Exercise directions. Filter out every line below that lacks "beside", and copy the rest.

══ Information given ══

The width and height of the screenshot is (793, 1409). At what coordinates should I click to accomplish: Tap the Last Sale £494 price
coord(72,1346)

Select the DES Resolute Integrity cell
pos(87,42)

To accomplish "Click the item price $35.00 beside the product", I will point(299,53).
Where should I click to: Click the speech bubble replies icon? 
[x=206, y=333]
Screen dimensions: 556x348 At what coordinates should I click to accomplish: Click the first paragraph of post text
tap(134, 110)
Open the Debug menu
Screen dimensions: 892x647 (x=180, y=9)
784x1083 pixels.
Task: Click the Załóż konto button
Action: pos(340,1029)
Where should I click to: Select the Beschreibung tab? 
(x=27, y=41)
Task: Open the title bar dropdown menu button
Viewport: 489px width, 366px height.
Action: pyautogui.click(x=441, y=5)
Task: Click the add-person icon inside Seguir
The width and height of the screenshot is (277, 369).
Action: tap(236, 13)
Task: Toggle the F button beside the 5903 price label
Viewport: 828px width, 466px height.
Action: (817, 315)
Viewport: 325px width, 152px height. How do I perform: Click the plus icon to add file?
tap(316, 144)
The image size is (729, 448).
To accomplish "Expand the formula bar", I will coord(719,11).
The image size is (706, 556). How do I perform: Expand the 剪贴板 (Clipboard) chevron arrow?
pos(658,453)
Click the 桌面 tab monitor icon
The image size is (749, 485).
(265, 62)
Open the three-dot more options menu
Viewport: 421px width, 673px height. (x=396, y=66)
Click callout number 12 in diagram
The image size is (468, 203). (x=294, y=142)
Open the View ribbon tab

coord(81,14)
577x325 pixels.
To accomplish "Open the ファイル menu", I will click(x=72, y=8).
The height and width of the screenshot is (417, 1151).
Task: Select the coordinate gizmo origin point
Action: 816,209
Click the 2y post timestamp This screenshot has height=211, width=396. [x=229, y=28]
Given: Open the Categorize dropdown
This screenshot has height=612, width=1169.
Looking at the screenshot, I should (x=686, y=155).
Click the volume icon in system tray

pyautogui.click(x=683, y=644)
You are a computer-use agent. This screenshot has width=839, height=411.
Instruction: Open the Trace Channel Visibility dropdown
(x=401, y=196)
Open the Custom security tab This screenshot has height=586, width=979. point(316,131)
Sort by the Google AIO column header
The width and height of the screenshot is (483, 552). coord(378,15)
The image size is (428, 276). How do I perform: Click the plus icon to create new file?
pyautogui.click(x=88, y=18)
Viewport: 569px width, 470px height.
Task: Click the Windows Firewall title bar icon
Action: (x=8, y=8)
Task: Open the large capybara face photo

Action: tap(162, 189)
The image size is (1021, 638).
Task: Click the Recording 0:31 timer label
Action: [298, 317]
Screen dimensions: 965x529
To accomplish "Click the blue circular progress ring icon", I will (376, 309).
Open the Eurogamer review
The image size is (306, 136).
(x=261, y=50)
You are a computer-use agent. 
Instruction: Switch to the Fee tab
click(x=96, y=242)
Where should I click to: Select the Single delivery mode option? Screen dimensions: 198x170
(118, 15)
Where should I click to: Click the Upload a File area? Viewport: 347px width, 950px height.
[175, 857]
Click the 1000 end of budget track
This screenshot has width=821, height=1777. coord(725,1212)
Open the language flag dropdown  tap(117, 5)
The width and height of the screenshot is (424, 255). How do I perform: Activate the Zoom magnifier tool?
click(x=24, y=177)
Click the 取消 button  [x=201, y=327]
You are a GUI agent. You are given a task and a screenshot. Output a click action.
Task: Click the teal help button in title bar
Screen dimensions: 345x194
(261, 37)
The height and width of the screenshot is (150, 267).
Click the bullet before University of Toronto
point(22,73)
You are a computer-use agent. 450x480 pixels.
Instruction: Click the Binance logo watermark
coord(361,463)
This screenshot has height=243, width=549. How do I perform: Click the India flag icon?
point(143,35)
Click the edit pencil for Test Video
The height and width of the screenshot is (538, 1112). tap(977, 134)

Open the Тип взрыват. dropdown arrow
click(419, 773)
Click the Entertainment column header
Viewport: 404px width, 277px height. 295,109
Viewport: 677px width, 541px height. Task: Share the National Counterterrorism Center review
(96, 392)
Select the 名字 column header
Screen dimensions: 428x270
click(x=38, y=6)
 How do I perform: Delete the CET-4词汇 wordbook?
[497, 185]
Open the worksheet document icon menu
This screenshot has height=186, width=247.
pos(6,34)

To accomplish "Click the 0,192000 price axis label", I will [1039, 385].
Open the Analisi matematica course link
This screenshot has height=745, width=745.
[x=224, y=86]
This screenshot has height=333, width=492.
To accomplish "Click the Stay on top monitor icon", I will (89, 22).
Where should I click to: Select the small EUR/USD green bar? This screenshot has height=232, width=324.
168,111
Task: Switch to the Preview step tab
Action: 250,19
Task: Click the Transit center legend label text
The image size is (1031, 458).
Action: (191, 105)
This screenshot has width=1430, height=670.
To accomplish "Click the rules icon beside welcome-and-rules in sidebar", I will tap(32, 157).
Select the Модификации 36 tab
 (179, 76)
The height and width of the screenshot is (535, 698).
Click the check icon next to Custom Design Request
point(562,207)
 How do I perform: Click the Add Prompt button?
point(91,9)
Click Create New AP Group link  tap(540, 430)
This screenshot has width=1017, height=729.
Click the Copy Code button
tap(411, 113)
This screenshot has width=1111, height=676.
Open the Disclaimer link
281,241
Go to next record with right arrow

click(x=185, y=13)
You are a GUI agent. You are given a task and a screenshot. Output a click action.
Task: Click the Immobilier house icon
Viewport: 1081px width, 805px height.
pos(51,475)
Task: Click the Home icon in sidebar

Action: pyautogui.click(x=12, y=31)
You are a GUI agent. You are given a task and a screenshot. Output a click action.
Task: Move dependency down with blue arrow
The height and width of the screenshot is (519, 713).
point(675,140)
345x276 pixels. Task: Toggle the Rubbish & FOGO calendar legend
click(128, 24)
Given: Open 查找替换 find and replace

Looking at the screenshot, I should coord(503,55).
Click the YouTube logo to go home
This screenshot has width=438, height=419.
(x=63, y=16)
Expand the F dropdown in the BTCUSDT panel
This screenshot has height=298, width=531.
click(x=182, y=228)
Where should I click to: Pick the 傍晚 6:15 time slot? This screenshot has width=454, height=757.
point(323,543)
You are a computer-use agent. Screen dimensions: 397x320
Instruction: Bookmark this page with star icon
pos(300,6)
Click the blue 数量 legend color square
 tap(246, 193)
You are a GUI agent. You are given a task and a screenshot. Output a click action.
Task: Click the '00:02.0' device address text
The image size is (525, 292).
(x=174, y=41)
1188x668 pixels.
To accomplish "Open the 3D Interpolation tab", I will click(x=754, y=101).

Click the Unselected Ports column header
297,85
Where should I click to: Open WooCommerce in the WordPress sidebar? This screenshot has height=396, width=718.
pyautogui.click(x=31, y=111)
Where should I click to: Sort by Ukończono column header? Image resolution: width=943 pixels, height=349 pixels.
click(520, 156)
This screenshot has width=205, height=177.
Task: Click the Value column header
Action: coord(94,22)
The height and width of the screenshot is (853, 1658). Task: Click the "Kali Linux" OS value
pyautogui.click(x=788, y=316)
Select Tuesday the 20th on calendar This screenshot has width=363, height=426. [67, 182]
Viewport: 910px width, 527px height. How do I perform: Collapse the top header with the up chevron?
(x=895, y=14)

═══

Answer area.
To accomplish "Click the item price $35.00 beside the product", I will point(299,53).
Task: Toggle the F button beside the 5903 price label
To accomplish "Click the rules icon beside welcome-and-rules in sidebar", I will tap(32, 157).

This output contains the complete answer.